Spain calls for bank aid
Things are on the move in Spain although nothing is set in stone yet.
Treasury minister Montoro’s call yesterday for “European mechanisms” to be involved in the recapitalization of Spain’s debt-laden banks – a reversal of Madrid’s previous insistence that it could sort its banks alone – unleashed a barrage of whispers in Europe’s corridors of powers.
Our sources say that the independent of audit of Spanish banks’ capital needs, the first phase of which is due by the end of the month, will be a key moment after which things could move quickly.
The hitch is that Madrid still doesn’t want the humiliation of asking for a bailout and Germany will not countenance the bloc’s rescue funds lending to banks direct. One possible solution floated last night — the EFSF or ESM bailout funds could lend to Spain’s FROB bank rescue fund, which could be viewed as tantamount to lending to the state but would give the government some political cover to say it wasn’t asking for the money. This is anything but a done deal and there would still be some strings attached which could be tough for Prime Mininster Mariano Rajoy to swallow.

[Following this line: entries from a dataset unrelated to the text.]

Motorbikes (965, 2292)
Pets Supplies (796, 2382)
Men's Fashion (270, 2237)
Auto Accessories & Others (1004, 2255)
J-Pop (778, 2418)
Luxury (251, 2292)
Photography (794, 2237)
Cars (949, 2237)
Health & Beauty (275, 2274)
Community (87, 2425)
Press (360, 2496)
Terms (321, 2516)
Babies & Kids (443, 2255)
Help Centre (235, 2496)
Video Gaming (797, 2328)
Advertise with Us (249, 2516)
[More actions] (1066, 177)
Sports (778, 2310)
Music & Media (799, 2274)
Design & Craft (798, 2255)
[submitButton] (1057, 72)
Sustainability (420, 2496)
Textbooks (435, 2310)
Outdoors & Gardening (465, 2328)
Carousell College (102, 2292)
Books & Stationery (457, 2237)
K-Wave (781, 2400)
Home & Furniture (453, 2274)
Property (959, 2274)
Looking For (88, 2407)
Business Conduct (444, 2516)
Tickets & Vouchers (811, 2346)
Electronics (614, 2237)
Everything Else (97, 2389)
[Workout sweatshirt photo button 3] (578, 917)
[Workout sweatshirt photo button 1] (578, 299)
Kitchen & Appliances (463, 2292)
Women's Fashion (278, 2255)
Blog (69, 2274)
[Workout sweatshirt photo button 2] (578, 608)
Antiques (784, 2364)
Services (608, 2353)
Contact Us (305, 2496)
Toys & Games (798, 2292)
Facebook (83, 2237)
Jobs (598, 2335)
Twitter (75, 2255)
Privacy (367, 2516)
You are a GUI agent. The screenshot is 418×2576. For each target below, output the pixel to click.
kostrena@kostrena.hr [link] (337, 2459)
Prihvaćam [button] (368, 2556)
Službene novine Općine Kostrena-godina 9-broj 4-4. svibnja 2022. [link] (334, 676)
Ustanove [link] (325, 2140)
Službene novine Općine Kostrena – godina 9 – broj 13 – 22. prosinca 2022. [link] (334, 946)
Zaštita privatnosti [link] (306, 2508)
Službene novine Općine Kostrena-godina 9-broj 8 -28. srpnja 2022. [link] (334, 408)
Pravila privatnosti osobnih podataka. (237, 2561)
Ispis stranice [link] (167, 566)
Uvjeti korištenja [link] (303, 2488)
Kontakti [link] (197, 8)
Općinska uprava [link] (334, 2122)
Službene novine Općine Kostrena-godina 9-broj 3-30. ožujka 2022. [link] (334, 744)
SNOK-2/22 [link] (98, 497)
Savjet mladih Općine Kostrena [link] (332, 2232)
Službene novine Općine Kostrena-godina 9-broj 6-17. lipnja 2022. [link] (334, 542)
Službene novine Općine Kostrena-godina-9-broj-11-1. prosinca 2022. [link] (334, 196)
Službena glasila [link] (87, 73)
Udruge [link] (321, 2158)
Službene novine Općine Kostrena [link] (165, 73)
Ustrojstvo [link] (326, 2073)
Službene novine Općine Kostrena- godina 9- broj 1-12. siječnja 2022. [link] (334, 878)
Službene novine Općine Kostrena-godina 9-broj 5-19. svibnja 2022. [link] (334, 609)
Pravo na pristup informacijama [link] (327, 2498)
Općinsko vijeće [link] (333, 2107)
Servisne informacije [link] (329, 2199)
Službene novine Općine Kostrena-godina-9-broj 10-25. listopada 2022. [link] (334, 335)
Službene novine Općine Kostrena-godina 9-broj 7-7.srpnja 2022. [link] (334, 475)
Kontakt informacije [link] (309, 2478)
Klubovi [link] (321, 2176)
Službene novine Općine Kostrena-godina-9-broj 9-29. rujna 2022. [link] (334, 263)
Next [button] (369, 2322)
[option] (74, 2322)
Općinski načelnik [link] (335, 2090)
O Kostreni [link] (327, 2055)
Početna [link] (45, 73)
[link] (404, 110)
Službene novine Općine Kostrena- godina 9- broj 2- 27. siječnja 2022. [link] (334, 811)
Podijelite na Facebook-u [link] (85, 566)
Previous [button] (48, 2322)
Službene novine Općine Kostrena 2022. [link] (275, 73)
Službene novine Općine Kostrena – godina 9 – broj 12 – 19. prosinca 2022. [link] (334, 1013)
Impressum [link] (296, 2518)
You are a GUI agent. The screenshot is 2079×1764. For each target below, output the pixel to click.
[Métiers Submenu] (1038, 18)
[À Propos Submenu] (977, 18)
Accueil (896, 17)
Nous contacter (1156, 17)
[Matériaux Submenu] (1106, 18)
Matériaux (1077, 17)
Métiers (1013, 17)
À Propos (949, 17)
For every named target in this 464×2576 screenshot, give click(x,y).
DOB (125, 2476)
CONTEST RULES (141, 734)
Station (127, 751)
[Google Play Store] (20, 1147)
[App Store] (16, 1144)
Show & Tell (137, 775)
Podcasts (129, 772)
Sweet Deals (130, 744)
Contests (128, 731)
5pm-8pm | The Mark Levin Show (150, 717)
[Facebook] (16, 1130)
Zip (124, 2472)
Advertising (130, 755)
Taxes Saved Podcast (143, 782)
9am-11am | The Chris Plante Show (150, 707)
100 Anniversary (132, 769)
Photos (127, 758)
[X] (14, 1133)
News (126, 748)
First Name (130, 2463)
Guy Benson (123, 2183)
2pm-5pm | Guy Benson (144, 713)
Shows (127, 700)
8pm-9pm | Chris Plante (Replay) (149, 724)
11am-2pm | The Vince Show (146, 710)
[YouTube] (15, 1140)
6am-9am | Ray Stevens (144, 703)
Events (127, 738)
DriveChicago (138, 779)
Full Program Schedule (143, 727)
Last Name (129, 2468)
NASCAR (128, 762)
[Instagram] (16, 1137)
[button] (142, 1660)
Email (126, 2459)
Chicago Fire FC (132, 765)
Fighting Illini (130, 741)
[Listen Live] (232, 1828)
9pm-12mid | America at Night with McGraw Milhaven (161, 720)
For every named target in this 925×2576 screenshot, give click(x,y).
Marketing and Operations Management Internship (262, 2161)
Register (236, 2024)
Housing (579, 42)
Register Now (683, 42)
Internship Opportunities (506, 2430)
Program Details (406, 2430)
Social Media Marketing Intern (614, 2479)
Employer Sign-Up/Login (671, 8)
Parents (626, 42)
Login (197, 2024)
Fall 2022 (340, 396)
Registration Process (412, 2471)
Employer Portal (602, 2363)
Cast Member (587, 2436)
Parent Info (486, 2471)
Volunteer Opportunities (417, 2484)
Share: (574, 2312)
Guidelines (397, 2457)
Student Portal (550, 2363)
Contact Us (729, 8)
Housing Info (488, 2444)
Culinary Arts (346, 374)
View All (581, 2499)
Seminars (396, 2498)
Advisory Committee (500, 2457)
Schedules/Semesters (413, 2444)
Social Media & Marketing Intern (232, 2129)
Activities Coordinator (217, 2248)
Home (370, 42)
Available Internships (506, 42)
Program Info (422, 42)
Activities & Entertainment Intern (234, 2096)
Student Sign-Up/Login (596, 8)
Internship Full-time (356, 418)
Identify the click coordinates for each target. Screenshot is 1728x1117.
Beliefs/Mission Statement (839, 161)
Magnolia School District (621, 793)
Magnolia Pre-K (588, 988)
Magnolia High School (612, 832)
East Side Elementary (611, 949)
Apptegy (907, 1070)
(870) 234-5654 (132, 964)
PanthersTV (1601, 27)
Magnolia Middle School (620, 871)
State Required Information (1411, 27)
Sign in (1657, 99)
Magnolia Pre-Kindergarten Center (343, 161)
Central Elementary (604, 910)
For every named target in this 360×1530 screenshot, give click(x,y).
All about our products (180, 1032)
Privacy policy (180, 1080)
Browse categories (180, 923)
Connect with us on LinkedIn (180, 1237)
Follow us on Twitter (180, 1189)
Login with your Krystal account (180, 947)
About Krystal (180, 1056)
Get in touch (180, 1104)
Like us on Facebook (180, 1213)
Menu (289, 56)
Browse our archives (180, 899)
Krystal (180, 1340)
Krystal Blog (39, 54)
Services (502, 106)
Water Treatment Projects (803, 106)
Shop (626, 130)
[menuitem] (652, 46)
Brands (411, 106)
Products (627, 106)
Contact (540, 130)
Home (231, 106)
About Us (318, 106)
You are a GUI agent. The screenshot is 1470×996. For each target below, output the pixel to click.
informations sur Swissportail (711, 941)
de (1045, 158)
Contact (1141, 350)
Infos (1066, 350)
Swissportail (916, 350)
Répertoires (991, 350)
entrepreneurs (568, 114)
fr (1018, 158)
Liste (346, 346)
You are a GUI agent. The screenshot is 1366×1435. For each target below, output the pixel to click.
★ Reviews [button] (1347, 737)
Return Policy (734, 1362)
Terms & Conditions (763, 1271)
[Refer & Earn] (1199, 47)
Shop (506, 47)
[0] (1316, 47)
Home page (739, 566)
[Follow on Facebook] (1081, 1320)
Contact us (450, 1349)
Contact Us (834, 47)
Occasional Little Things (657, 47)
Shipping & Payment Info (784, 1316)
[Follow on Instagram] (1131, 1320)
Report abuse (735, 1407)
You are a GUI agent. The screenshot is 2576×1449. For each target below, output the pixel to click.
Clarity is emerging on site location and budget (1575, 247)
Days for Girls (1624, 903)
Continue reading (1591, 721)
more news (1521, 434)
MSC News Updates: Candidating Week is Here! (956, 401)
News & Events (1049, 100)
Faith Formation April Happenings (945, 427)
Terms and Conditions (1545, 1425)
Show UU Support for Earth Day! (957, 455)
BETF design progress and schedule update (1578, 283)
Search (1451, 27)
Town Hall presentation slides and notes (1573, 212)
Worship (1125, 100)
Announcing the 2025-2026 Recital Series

Madrid has pressed for the ESM to be allowed to lend to banks direct but Berlin is opposed and even if it was agreed it would probably require another time-consuming round of euro zone parliamentary ratification. However, although the legal situation is murky it is possible that the ESM could lend to the FROB without its mandate officially having to be changed.
Today Spanish Economy Minister de Guindos meets his French counterpart Moscovici in Paris.
Montoro startlingly ratcheted up the rhetoric yesterday saying Spain was effectively shut out of the bond market, amazing timing given there’s a Spanish bond auction on Thursday.
The big setpiece today is the ECB’s monthly policy meeting and despite an absence of action or even statement of intent from yesterday’s G7 conference call, German Bund futures are lower and European stocks are up nearly 1.0 percent just in case central bank action is in the offing.
They are likely to be disappointed today. The ECB’s new forecasts will doubtless predict a sharper downturn for the euro zone than previously but everything we hear tells us that it will wait until the June 17 Greek elections and end-of-month EU summit are out of the way before considering any action.
That summit will show EU leaders have got serious about a drive towards an economic union that would make the currency project durable but that is a long, long-term project. Merkel called last night for measures to free up labour mobility around Europe, so skills shortages in one area (Germany I guess) could be matched against high unemployment in another.
If and when the ECB does move, a rate cut and third round of three-year money creation look more likely than a revival of its government bond-buying programme. Coordinated action looks even less likely with two Fed governors yesterday saying the U.S. central bank was not preparing to ease policy later this month.